Definition
Ein Fachgebiet aus datengetriebenen und physikbasierten Methoden zur Überwachung des Anlagenzustands, Schätzung bestehender Degradation, Vorhersage der verbleibenden Nutzungsdauer (RUL) mit quantifizierter Unsicherheit und zur Information von Wartungs‑ und Betriebsentscheidungen für stromtechnische Anlagen.

Prinzip

Prinzip
Die Kombination von Condition‑Monitoring‑Daten mit Degradationsmodellen (statistisch, maschinelles Lernen oder Physics‑of‑Failure) liefert probabilistische Schätzungen der zukünftigen Leistung und RUL; Entscheidungen folgen durch Abgleich dieser Prognosen mit Wartungs‑, Ersatzteil‑ und Kosten‑/Risiko‑Kriterien.

Demonstration

Demonstration
Illustrative Anwendung — Situation: Bei einem Trafopar tritt ein Anstieg gelöster Gase und eine Temperaturanstiegstendenz auf. Erkennung: Ein an die Degradationshistorie kalibriertes Modell korreliert die Trends mit der Isolierstoffalterung. Aktion: Das PHM‑System liefert eine probabilistische RUL und schlägt ein Wartungsfenster vor, das minimale Betriebsstörungen verursacht. Folge: Geplante Wartung erfolgt vor einer Hochrisikoperiode und reduziert die Wahrscheinlichkeit ungeplanter Ausfälle.

Fehlanwendung

Fehlanwendung
Verwendung eines punktuellen RUL‑Werts ohne Angabe der Unsicherheit oder ohne Validierung des Modells für dieselbe Anlagenklasse und Betriebsbedingungen; der Fehler ist, Modellvorhersagen als exakte Aussagen statt als unsichere Prognosen zu behandeln.

Konsequenz

Konsequenz
Korrekt angewandt ermöglicht PHM zustandsbasierte Wartung, die Lebenszykluskosten senken und ungeplante Ausfälle reduzieren kann; fehlanwendbares PHM kann zu falschem Vertrauen, übersehenen Ausfällen oder unnötigen Austauschmaßnahmen und damit zu verlagertem Risiko führen.

Umkehrung

Umkehrung
Der Nutzen von PHM ist begrenzt, wenn Ausfälle überwiegend zufällig und abrupt auftreten (z.

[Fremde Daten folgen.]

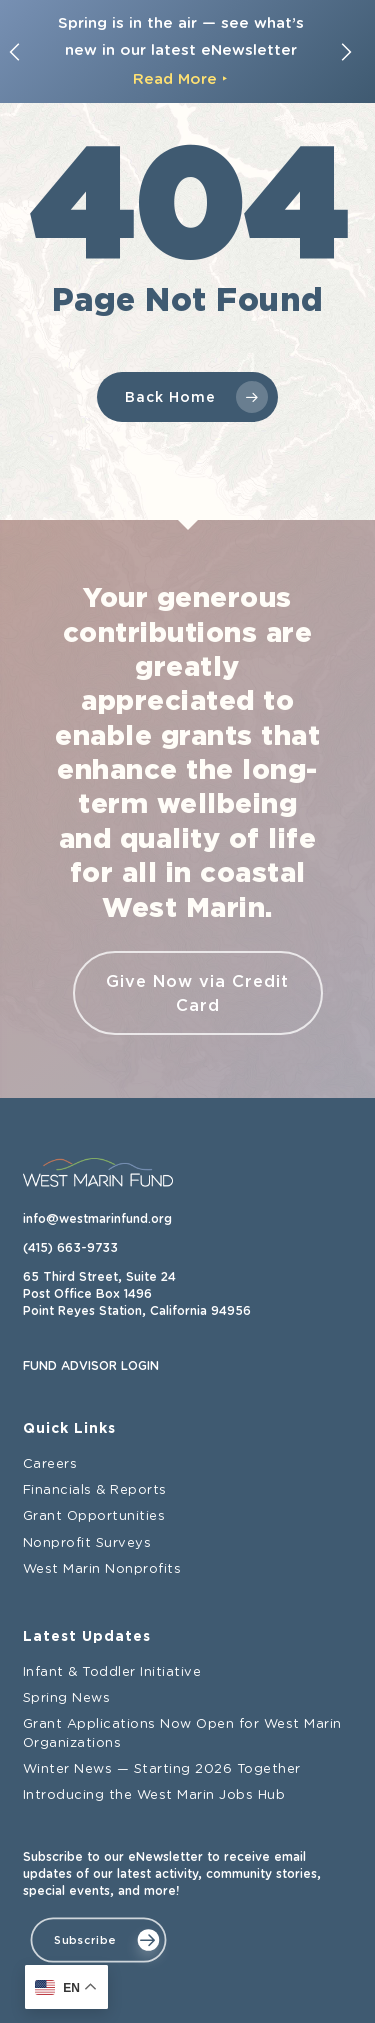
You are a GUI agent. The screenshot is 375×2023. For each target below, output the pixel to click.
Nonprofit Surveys (87, 1542)
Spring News (67, 1698)
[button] (98, 1939)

B. plötzlicher Bruch) ohne messbare Vorzeichen; dann liefern prädiktive Modelle keine verlässlichen Frühwarnungen.

Abgrenzung

Abgrenzung
Klar innerhalb: Anlagen mit messbaren, progressiven Degradationssignalen (Batterien, Transformatoren, rotierende Maschinen, Leistungselektronik), für die Sensorik und Modelle anwendbar sind. Randfall: Anlagen mit gemischten allmählichen und abrupten Fehlermechanismen, bei denen PHM nur für Teilmengen wirksam ist. Außerhalb: rein stochastische Ausfälle ohne Vorzeichen oder rein kalenderbasierte Vorschriften.

Semantische Spannung

Semantische Spannung
Risiko‑Reduktion ↔ Überwachungs­kosten — intensivere Überwachung und komplexere Modelle verringern Unsicherheit, erhöhen jedoch Instrumentierungs‑, Daten‑ und Analyseaufwand; PHM‑Design muss Vorhersagewert und Kosten abwägen.

Synthese

Synthese
PHM verwandelt Instandhaltung in eine probabilistische Entscheidungsaufgabe: es übersetzt Sensordaten und Modelle in risikogewichtete Prognosen, die mit Kosten‑, Verfügbarkeits‑ und Sicherheitskriterien zu handhabbaren Wartungsentscheidungen verknüpft werden müssen.